* Text block *
□ □ □ □ □

Friends upset by Claremont High School misidentifying transgender student who died

CLAREMONT, Calif. (KABC) -- The sudden death of a transgender student at Claremont High School has not only shaken students and staff members, but is also causing frustration in the LGBTQ community over the decision by the school district to use the name the student was born with, as opposed to the name the student had chosen.

Friends say Chloe Vivian Kreutzer died from an accidental prescription drug overdose. An email that the school principal issued last week identified the 9th grade student who died by their "deadname," even though the student was in the process of transitioning and was using the name Chloe Vivian Kreutzer.

The practice of referring to a transgender person by the name they were born with, accidentally or not, is called "deadnaming." One of the student's friends said it is causing further pain in the transgender community on campus.

"It's very hurtful," said Alexa McMillan, who said she had been friends with Kreutzer for the past three years. "You were that person before and you're changing into a new person, so you're evolving in a way. It's hurtful when you get called that name because it's bringing you back to how you were, and who you no longer are."

□ □ □ □ □

* What is asked *
Write out the news report from "CLAREMONT, Calif. (KABC)" to "student had chosen.", changing "staff members" to "faculty".

* Material *
□ □ □ □ □

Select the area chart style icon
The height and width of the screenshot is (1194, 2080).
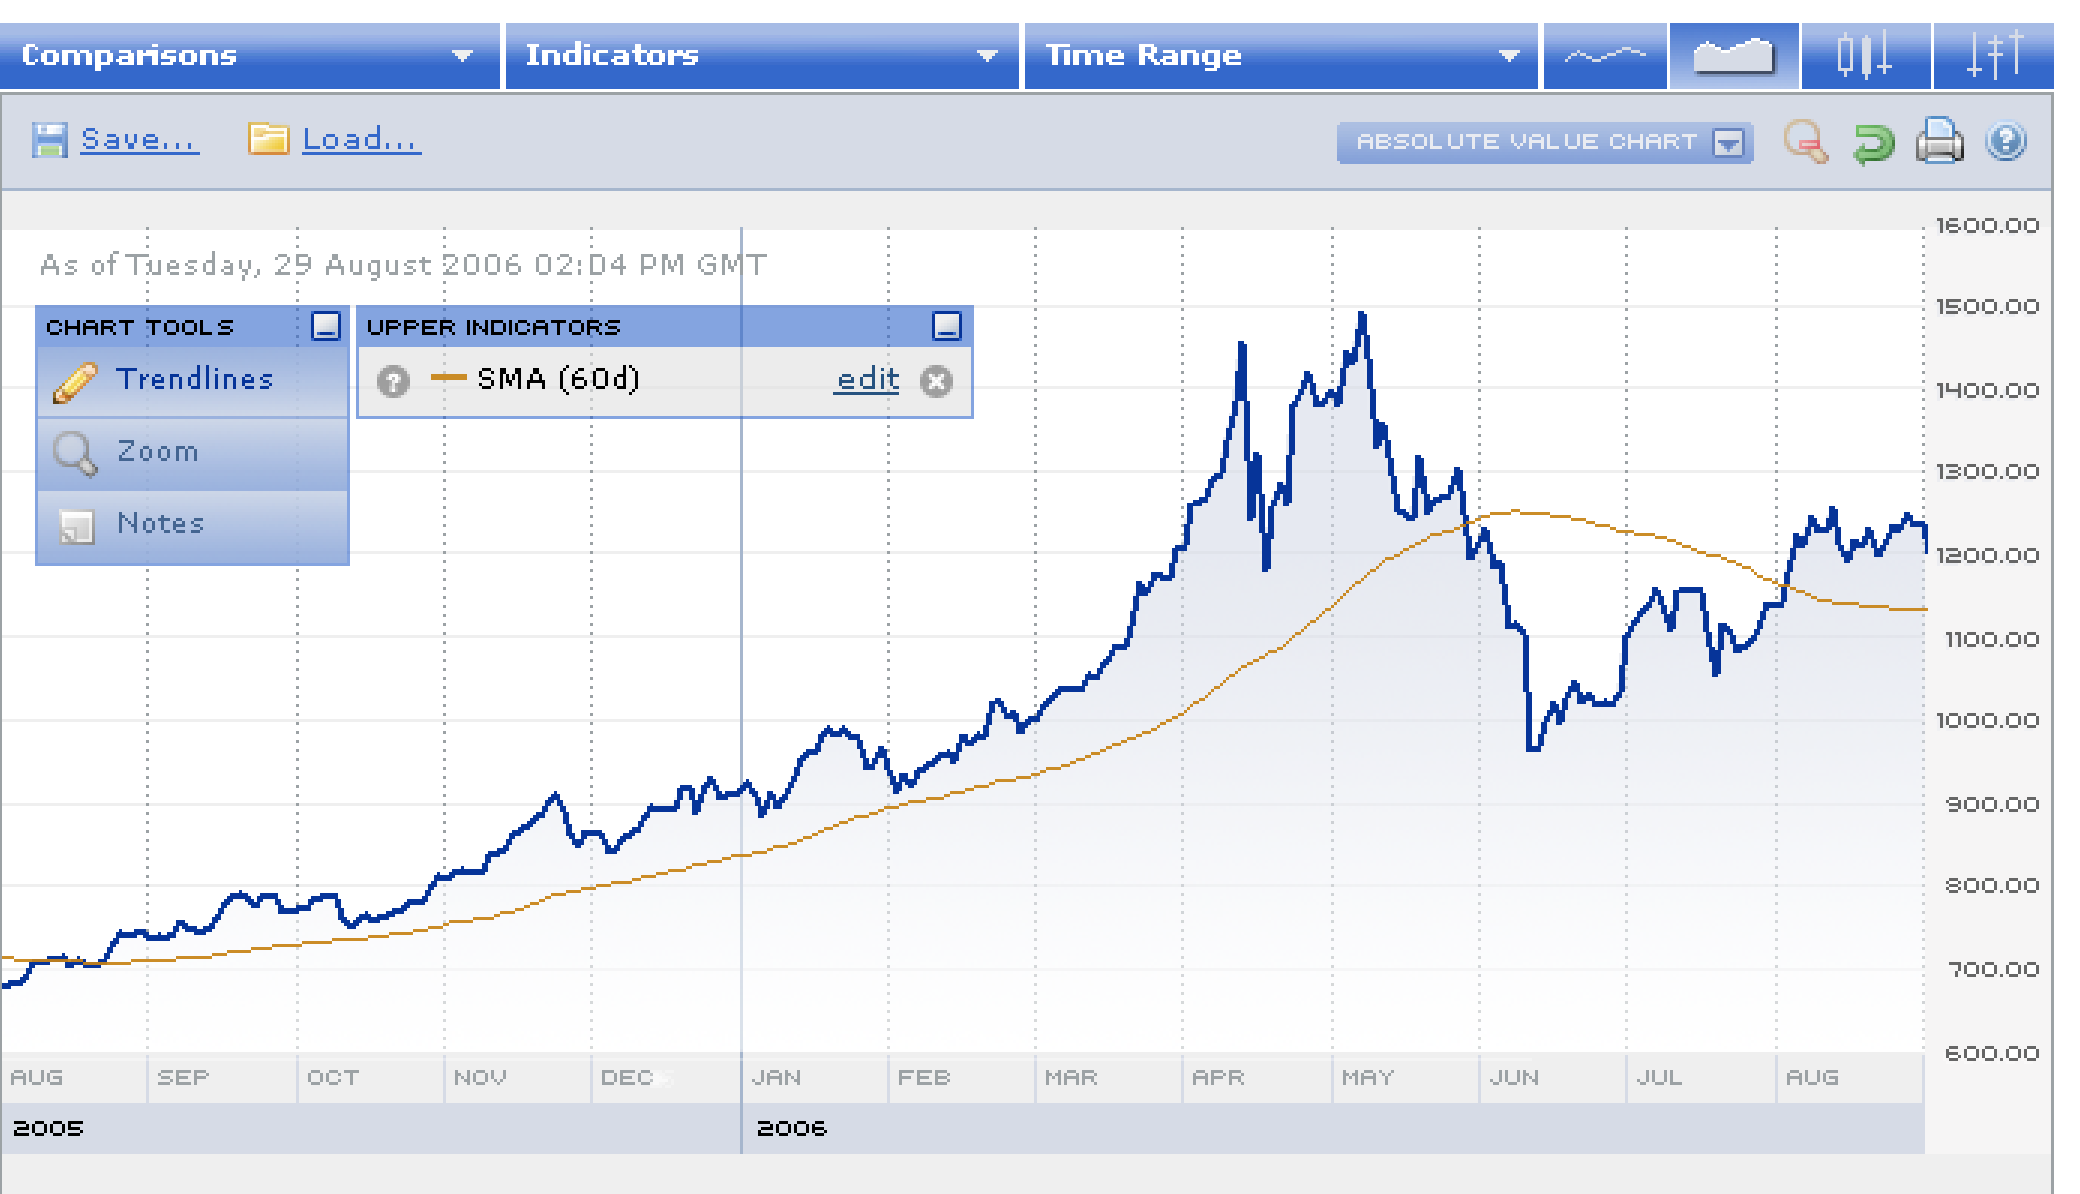[1733, 56]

□ □ □ □ □

* Complete response *
CLAREMONT, Calif. (KABC) -- The sudden death of a transgender student at Claremont High School has not only shaken students and faculty, but is also causing frustration in the LGBTQ community over the decision by the school district to use the name the student was born with, as opposed to the name the student had chosen.